She starred on the television series Hamish Macbeth while also embarking on a film career. Her early credits include Michael Caton-Jones' Rob Roy and Danny Boyle's Trainspotting. Michael Winterbottom then cast Ms. Henderson in Wonderland; she has since reunited with the director on The Claim, 24 Hour Party People (for which she received a London Film Critics Circle award nomination), and Tristram Shandy: A Cock and Bull Story.

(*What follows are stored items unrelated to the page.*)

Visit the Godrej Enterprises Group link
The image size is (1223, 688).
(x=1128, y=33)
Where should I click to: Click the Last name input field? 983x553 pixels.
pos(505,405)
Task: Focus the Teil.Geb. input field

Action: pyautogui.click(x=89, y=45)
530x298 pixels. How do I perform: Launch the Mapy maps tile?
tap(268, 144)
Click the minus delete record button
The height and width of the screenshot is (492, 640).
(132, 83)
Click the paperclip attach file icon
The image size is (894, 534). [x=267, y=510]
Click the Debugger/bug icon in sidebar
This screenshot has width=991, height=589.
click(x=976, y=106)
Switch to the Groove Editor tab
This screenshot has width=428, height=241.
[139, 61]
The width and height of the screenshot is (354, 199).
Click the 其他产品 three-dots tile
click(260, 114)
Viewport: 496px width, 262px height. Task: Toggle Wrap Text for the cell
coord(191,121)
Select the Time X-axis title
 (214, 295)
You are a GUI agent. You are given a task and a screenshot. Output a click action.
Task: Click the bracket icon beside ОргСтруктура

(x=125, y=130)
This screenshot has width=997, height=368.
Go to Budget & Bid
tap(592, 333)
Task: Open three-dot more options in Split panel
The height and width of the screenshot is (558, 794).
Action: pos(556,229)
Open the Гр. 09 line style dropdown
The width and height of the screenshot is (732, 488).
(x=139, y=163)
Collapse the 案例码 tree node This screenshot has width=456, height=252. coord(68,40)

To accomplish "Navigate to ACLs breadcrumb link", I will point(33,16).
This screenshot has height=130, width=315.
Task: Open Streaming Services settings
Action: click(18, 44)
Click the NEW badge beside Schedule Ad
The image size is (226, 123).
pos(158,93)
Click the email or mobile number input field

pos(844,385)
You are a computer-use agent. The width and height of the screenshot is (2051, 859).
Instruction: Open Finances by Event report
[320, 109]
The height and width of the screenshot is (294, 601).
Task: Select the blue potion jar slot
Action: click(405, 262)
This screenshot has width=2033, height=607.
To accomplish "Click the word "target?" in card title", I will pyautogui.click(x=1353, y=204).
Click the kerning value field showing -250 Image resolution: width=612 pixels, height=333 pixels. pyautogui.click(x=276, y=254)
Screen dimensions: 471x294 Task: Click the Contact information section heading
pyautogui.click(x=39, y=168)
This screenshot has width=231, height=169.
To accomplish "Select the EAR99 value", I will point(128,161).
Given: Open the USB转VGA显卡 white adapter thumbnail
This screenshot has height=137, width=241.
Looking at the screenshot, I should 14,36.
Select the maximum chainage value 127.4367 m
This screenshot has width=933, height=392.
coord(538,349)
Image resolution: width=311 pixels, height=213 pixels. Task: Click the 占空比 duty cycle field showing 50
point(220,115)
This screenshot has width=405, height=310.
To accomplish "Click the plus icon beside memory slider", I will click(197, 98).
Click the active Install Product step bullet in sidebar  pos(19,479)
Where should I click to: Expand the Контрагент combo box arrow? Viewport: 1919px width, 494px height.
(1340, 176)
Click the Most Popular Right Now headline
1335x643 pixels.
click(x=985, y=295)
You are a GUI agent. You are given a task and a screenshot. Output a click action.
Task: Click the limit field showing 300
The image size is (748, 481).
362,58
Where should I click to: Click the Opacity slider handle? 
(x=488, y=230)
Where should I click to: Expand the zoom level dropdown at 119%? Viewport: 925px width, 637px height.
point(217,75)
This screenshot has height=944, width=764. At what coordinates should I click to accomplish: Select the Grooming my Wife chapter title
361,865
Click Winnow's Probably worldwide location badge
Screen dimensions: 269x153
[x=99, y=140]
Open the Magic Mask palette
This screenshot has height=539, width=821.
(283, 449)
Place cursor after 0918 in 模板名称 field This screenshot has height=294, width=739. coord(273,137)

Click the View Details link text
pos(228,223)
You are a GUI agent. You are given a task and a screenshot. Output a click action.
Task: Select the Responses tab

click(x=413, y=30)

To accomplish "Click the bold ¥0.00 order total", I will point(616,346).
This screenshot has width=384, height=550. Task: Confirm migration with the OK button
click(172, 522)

She won a Scottish BAFTA Award for her performance in Juliet McKoen's Frozen, which also brought her Best Actress honors at the 2005 Marrakech International Film Festival and the 2006 Cherbourg-Octeville Festival of Irish & British Film. She is the only actress to have won the latter award twice, having won three years prior for her work in Don Coutts' American Cousins. For the latter film, she was also voted Best Actress in the 2003 Bowmore/Scottish Screen/Sunday Times film awards, which are Scotland's Oscars equivalent.
Ms. Henderson was a British Independent Film Award nominee for Frank Van Passel's Villa des Roses and Lone Scherfig's Wilbur Wants to Kill Himself, for which she won the Best Actress award at the 2003 Bordeaux International Festival of Women in Cinema.
Her other films include Mike Leigh's Topsy-Turvy, for which she was a London Film Critics Circle award nominee; John Crowley's Intermission; Sally Potter's Yes; Alison Peebles' award-winning AfterLife; Sharon Maguire's Bridget Jones's Diary and Beeban Kidron's Bridget Jones: The Edge of Reason; Shane Meadows' Once Upon a Time in the Midlands; Sofia Coppola's Marie Antoinette; Oliver Parker's I Really Hate My Job; Nick Moore's soon-to-be-released Wild Child; and, directed by Chris Columbus and Mike Newell, respectively, Harry Potter and the Chamber of Secrets and Harry Potter and the Goblet of Fire.
Ms. Henderson's telefilms and miniseries include Joe Wright's award-winning Charles II: The Power and the Passion (a.k.a. The Last King); David Richards' The Taming of the Shrew; David Yates' The Way We Live Now; Adrian Shergold's Dirty Filthy Love; and Philip John's Wedding Belles.